Let's skip a few tracks and talk about 'Underneath the Sycamore' for a bit. Why do I like this song? Well, it's pretty catchy but not catchy enough to be remarkable. No, like with so many Death Cab songs what really  makes this song great is the bleak lyrics.  This is a song that you might catch yourself singing before you know all the words and that is a mistake. Don't be fooled by the upbeat chorus, this is a fully depressing song. I like being tricked like that. To be singing along and then realize what exactly I'm singing and have it be something awful. Brilliant. Thanks for this. To save you some of the trouble, here's the opening lyrics:

"Lying in a field of glass underneath the overpass.

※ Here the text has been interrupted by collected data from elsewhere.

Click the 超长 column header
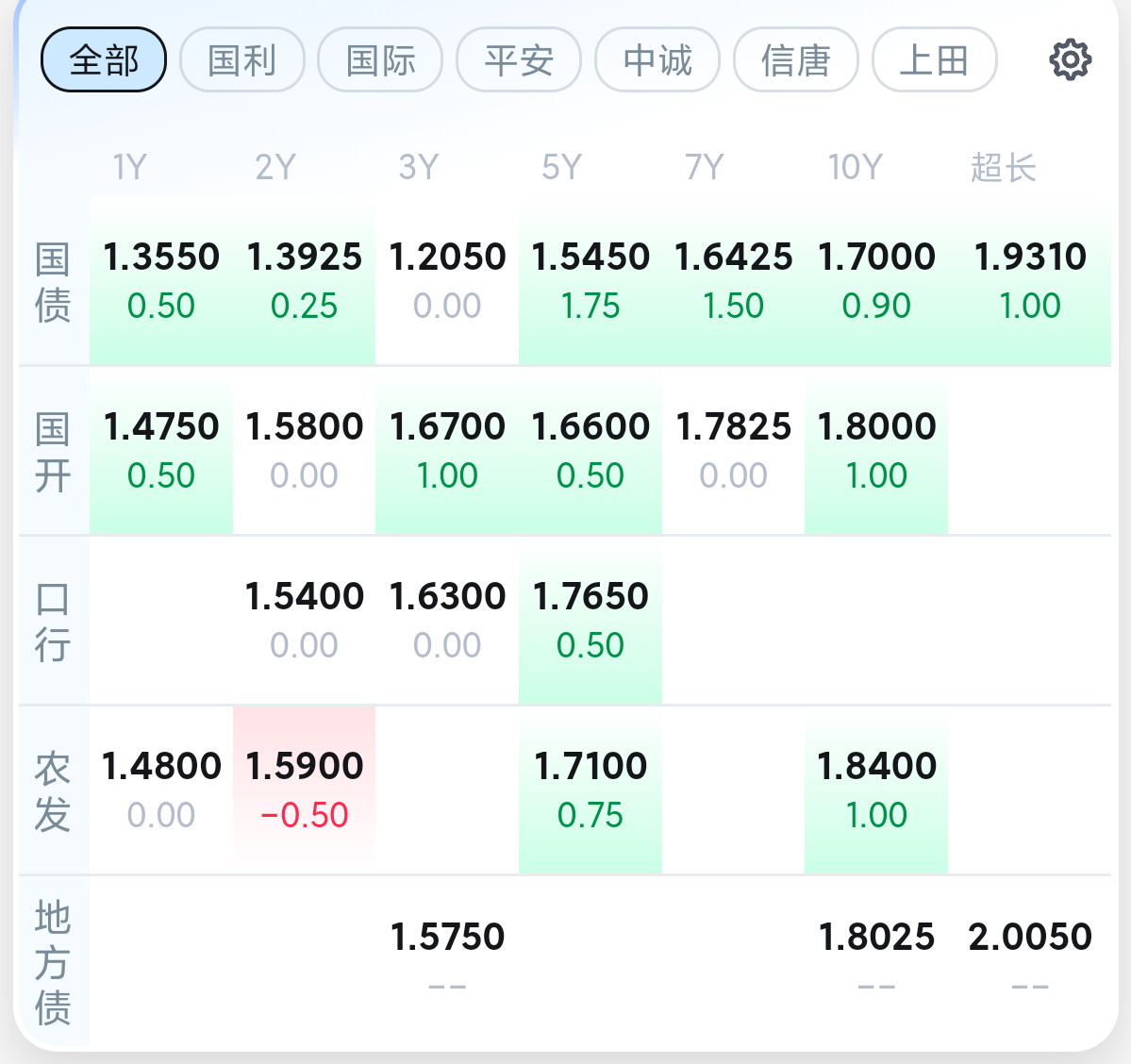Viewport: 1131px width, 1064px height. [1004, 168]
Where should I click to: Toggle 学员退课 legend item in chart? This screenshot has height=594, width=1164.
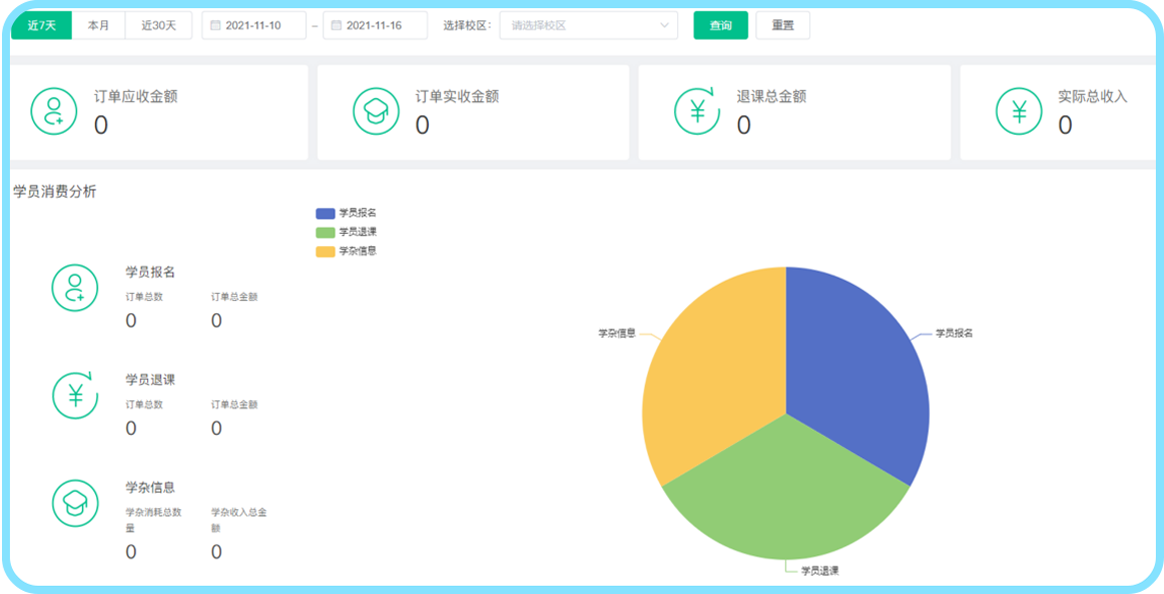tap(346, 232)
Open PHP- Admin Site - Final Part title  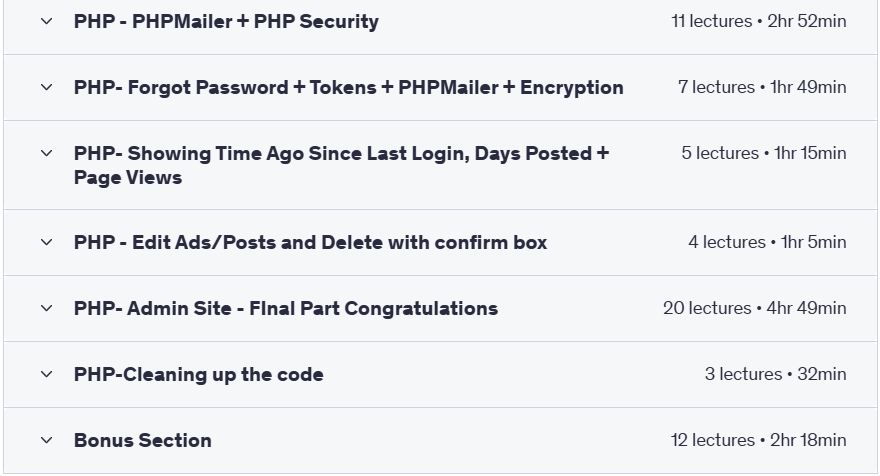coord(286,308)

Mangled in the shards of a metal frame. Woken from the dream by my own name"

Next up is the obligatory soft song to show off Gibbard's interesting,  wavering vocals and lyrical prowess: 'St. Peter's Cathedral'. For previous examples of this type of song, please see  'Bixby Canyon Bridge' and 'I Will Follow You into the Dark'. I don't like this one as much as those previous examples but I do have a pretty heavy bias towards 'Bixby Canyon Bridge' since it details the culmination of Gibbard's Kerouac obsession. I'm including this song in the 'good' section simply because his voice is so visceral when it's the main attraction. Right after this, is a nice acoustic affair 'Stay Young, Go Dancing'. I have a weakness for acoustic songs. Also: if you google 'Stay Young, Go Dancing', the second hit is a photo taken in the botanical gardens. That's endeared this song to me quite a bit and now I want to go to a ceilidh.

The Average:

Following 'You are a Tourist' is a track with a lengthy piano intro called 'Unobstructed Views'. It must be said the lengthy bass intro to 'I Will Possess Your Heart' annoyed me for a very long time (almost as long as the intro) before I started to enjoy it. I already like the piano intro and I suspect that it will only grow on me like some sort of parasitic fungus.

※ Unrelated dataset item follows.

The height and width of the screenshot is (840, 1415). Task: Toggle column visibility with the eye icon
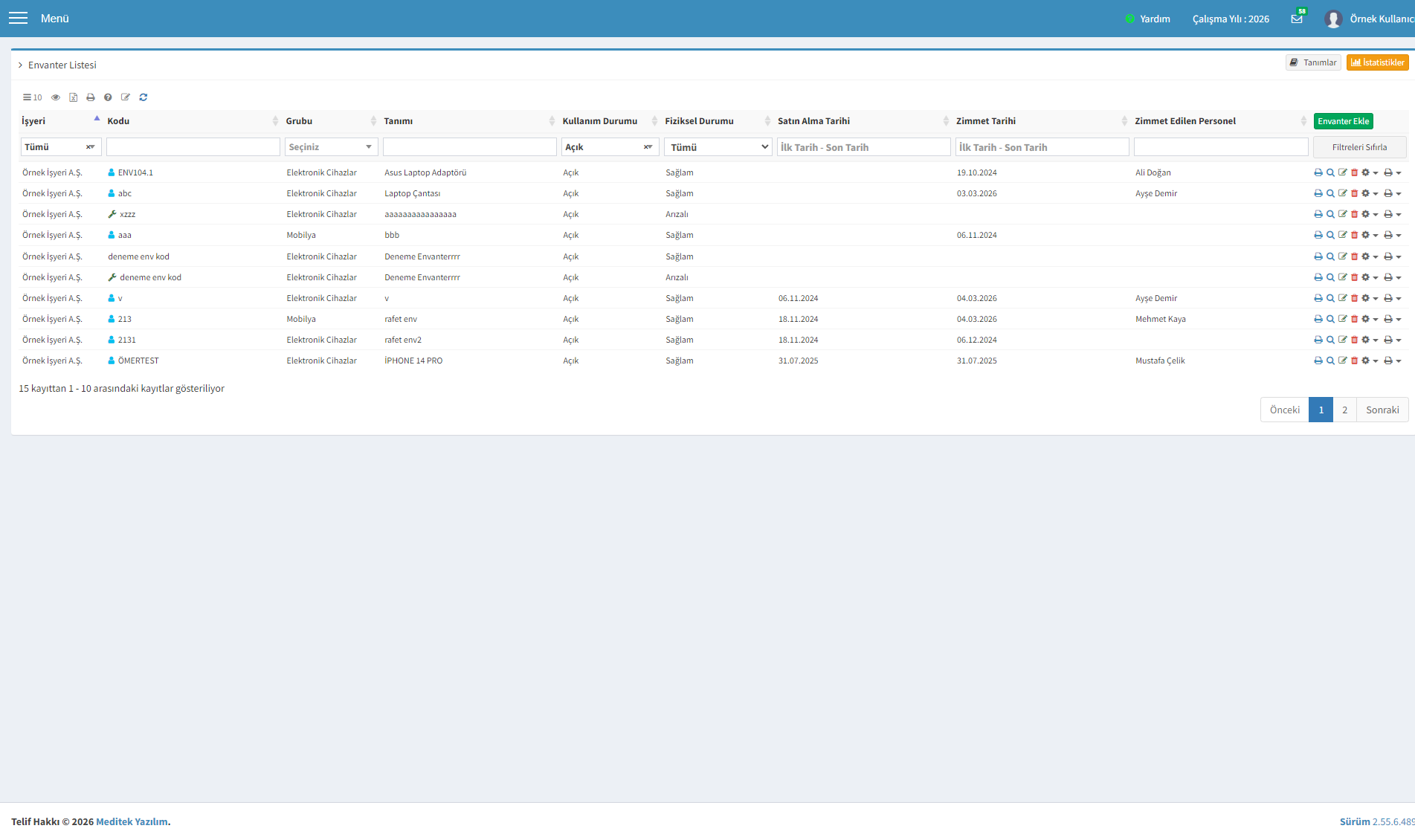56,97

The final three tracks on the album, round everything out in a similar fashion. 'Monday Morning' and 'Portable Television' continue the pace set by the ending to 'Unobstructed Views' and walk us nicely into 'Underneath the Sycamore'. On their own, I'd say they were mediocre songs, but this album has a really nice construction and as supporting players, they work quite well.

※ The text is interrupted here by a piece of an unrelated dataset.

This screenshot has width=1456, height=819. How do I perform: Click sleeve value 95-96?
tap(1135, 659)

The Really Quite Nitpicky That I'm Positive Nobody But Myself Was Bothered By:

With an album name like 'Codes and Keys' I was really hoping that there'd be some sort of contest that involved decoding a secret message. It would have been the perfect opportunity for me to combine my interest in cryptography with my interest in getting awesome free things. I would be lying if I were to say I'm not bitter about this.

The Rating:

Since this is my first review, I'd best explain how I'm going to rate albums. I believe that a 6 point scale will work best for my purposes

0.5 - Anal Leakage
1.0 - That ringing you get in your ears after having spent the night at a concert
1.5 - When you're talking on the phone to someone and you're really quite busy with something else but they just won't shut the hell up
2.0 - I listened to the whole album and I don't know why. It has no redeeming qualities. Not even the cover art
3.0 - If this was playing in the background at a party or my workplace, I'd be pretty chuffed.
3.5 - This album is like that one friend you have that you don't talk to often but you see at parties lots and they seem like they'd be really cool to hang out with sometime but you're both just so busy that you never get anything organized and then years later you run into them at some bar, have a few drinks, reminisce about good times that you technically didn't share before finally going to bed with a lingering thought of where your youth went.  
4.0 - Let me count the ways I love you. One, two, three, four. You get a 4.
4.5 - Oh, this album is playing? Excuse my while I go freshen up and unbutton the top of my blouse
5.0 - That feeling you get when someone you fancy says your name.
5.5 - This album is the bee's knees. It is the wasp's nipples. It is, I would go so far as to say, the entire set of erogenous zones of every major flying insect of the Western world.
6.0 - The album I just reviewed is titled 'In the Aeroplane Over the Sea' by Neutral Milk Hotel.